Romosozumab is a humanized monoclonal antibody that inhibits sclerostin, an extracellular inhibitor of the canonical Wnt signaling pathway, expressed in osteocytes. Romosozumab results in increased bone formation and decreased bone resorption and has been approved in several countries for the treatment of osteoporosis in postmenopausal women at high risk of fracture. Sclerostin is also expressed in aortic vascular smooth muscle cells, the function of which is unclear but has been proposed to be an inhibitor of vascular calcification, atheroprogression, and associated inflammation.

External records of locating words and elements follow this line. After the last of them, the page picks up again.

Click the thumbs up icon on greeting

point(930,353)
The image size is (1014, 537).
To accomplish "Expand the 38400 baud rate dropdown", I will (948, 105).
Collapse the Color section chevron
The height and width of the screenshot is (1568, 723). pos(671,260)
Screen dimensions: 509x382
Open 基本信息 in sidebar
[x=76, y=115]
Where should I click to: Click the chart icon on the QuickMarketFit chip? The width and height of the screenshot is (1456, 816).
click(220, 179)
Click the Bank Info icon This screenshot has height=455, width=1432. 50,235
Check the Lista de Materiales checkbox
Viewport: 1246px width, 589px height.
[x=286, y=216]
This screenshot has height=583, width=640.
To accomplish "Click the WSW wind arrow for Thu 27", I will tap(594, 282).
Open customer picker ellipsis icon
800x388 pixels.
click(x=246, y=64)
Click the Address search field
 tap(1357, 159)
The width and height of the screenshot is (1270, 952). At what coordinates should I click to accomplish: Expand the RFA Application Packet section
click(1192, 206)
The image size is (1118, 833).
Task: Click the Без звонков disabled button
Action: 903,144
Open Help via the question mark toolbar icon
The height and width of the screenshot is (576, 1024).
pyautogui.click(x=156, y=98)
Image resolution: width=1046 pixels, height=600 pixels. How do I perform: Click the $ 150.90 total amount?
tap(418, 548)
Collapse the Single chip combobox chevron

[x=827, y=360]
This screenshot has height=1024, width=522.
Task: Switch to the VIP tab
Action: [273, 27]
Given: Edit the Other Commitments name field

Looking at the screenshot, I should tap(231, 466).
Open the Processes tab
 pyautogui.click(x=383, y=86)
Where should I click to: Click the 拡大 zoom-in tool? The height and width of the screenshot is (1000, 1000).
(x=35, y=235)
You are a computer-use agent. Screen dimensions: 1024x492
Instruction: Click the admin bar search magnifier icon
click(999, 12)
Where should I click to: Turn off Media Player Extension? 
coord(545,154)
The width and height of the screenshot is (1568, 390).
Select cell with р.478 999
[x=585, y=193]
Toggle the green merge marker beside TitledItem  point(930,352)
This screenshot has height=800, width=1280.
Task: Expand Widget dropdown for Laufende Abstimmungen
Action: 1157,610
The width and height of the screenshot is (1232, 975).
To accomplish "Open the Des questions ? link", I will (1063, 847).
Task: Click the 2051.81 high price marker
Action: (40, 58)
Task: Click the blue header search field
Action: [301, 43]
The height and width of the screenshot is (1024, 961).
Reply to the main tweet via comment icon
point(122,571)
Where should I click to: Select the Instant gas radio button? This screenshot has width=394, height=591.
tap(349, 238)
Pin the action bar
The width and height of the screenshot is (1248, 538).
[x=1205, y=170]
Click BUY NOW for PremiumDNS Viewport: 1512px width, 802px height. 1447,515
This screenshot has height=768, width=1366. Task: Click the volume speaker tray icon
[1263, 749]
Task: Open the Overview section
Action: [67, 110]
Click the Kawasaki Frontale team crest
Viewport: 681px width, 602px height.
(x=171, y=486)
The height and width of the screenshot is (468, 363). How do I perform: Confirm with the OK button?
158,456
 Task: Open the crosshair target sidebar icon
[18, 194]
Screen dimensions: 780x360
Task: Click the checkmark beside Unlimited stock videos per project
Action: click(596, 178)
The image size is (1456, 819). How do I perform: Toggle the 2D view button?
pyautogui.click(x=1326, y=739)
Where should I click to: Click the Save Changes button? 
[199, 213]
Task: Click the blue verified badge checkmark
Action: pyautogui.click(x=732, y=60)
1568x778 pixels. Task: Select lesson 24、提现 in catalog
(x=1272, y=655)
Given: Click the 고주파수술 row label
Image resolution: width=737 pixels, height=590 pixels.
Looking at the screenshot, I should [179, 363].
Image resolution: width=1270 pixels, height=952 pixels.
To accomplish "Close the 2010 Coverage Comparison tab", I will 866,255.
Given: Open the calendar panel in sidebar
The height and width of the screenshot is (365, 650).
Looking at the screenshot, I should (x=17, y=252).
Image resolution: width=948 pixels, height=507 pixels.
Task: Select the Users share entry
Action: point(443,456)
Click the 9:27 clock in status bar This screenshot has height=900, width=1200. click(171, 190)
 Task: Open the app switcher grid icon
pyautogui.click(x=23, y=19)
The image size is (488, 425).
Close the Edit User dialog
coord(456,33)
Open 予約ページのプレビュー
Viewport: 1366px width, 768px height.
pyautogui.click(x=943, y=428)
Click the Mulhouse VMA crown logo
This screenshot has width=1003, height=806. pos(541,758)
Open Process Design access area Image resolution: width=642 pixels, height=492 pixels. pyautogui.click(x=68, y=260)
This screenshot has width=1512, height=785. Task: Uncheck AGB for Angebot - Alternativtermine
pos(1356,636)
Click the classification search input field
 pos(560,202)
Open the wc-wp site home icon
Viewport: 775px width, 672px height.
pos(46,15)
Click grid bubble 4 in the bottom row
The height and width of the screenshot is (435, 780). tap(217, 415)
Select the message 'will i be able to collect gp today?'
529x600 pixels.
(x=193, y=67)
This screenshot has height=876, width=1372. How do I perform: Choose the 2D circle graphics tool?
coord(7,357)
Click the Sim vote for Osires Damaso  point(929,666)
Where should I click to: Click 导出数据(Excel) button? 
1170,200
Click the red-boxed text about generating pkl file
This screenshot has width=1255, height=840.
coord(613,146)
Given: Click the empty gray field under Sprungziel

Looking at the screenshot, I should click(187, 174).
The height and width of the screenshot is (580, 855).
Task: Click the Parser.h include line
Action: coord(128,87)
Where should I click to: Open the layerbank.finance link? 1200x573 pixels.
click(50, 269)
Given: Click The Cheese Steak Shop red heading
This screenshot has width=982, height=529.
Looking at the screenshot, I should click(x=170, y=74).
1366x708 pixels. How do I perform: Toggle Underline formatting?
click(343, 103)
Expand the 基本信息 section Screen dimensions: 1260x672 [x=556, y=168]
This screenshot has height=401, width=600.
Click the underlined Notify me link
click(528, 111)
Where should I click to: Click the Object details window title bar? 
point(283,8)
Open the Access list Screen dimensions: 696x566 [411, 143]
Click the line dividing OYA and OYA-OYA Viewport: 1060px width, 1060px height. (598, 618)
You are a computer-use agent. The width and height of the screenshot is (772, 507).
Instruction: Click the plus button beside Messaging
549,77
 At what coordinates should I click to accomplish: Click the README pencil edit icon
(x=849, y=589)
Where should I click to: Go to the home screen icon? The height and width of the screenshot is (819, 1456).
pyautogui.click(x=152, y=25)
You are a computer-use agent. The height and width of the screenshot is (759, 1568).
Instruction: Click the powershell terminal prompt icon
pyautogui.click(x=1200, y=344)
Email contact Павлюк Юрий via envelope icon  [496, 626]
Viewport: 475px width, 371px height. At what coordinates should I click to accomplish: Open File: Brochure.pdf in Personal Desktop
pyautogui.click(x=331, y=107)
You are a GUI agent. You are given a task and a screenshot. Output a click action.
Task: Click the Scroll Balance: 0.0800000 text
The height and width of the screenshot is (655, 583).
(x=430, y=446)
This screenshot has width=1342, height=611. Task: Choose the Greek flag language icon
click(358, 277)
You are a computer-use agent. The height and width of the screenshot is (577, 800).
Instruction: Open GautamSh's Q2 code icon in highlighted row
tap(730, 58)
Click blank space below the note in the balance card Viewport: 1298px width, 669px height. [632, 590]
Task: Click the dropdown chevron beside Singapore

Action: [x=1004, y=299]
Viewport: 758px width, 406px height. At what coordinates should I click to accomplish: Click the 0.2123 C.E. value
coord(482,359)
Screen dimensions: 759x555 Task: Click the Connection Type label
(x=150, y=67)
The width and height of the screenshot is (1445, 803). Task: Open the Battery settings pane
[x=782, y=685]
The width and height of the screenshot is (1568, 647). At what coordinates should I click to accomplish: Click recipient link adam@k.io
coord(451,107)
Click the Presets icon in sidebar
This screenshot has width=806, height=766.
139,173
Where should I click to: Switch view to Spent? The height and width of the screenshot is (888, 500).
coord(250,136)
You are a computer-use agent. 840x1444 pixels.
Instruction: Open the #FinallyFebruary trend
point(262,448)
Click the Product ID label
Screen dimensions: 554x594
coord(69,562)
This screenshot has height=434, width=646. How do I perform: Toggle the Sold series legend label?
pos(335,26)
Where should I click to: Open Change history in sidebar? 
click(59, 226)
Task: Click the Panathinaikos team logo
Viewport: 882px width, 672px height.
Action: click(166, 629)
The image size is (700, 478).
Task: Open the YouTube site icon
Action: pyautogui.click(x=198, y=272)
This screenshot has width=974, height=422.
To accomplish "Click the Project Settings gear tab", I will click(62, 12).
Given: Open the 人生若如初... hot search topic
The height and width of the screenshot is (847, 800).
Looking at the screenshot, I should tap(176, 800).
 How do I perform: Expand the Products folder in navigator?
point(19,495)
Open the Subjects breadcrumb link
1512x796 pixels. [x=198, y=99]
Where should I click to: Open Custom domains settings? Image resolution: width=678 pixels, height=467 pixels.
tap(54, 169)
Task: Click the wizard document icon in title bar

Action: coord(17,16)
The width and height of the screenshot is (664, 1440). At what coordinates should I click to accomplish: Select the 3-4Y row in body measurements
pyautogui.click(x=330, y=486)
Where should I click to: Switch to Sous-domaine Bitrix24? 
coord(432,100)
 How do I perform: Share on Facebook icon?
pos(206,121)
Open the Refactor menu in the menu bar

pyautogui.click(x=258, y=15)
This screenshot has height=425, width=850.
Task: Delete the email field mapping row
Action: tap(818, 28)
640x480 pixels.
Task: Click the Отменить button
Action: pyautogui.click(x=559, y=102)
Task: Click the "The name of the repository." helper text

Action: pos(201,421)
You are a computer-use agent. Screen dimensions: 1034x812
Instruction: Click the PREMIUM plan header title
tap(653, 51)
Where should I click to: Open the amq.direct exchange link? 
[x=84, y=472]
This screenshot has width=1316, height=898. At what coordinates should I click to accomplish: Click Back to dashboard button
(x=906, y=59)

A slight increase in serious cardiovascular adverse events (CV AEs) was observed in romosozumab-treated subjects in a clinical trial comparing alendronate with romosozumab (ARCH; NCT01631214) but was not observed in a placebo-controlled trial (FRAME; NCT01575834). To investigate biological plausibility of the role of romosozumab in cardiovascular disease, a comprehensive nonclinical package with additional cardiovascular studies was conducted including studies in two murine models of atherosclerosis. Results of these studies demonstrated that the effects of romosozumab or a surrogate sclerostin antibody were either a direct or indirect consequence of its pharmacodynamic effects on bone. There were with no functional or morphologic effects on the cardiovascular system in animal models in the presence or absence of atherosclerosis. The totality of these nonclinical data has not identified a biologically plausible mechanism to explain the increase in serious CV AEs in the ARCH trial. Overall design: The objective of this substudy was to evaluate transcriptional changes in the aorta in response to sclerostin antibody (Scl-Ab) treatment in high fat diet-fed ovariectomized (OVX) wild-type (WT) and Apolipoprotein E (ApoE) knockout mice. RNA-seq analyses were applied to satellite animals in the vehicle, Scl-Ab–treated WT, and HFD-fed ApoE-OVX groups. All groups of satellite animals were analyzed in the AngII-infused ApoE KO study.